*Work to do*: Retype everything in the material from the line containing "Viewport: 657px width, 350px" down to the line containing "Action: coord(136,195)", including both of those lines.

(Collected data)

################

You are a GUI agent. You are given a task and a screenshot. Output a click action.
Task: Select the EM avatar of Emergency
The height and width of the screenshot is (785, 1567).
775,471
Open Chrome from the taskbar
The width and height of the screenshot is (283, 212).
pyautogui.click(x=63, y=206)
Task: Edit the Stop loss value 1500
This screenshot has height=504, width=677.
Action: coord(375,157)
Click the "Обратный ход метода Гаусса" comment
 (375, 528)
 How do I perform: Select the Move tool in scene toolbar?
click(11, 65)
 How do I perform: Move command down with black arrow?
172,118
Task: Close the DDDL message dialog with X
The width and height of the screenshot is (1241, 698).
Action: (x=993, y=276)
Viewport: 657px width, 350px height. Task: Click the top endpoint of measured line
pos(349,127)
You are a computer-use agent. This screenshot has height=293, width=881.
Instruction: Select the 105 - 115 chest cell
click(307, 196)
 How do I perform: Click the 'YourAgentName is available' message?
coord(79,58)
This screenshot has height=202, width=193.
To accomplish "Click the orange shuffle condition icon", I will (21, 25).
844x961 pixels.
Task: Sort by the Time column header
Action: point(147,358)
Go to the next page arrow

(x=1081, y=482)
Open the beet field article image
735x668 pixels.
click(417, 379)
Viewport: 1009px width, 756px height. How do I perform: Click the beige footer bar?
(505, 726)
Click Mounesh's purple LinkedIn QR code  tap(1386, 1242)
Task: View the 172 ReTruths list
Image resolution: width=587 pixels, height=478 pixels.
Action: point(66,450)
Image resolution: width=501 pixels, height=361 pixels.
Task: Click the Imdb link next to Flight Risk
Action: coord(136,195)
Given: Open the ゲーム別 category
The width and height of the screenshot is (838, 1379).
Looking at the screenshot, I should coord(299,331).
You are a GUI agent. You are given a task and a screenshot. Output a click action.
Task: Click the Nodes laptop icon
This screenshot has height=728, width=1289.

################

*Response below*:
Viewport: 657px width, 350px height. Task: Click the top endpoint of measured line
pos(349,127)
You are a computer-use agent. This screenshot has height=293, width=881.
Instruction: Select the 105 - 115 chest cell
click(307, 196)
 How do I perform: Click the 'YourAgentName is available' message?
coord(79,58)
This screenshot has height=202, width=193.
To accomplish "Click the orange shuffle condition icon", I will (21, 25).
844x961 pixels.
Task: Sort by the Time column header
Action: point(147,358)
Go to the next page arrow

(x=1081, y=482)
Open the beet field article image
735x668 pixels.
click(417, 379)
Viewport: 1009px width, 756px height. How do I perform: Click the beige footer bar?
(505, 726)
Click Mounesh's purple LinkedIn QR code  tap(1386, 1242)
Task: View the 172 ReTruths list
Image resolution: width=587 pixels, height=478 pixels.
Action: point(66,450)
Image resolution: width=501 pixels, height=361 pixels.
Task: Click the Imdb link next to Flight Risk
Action: coord(136,195)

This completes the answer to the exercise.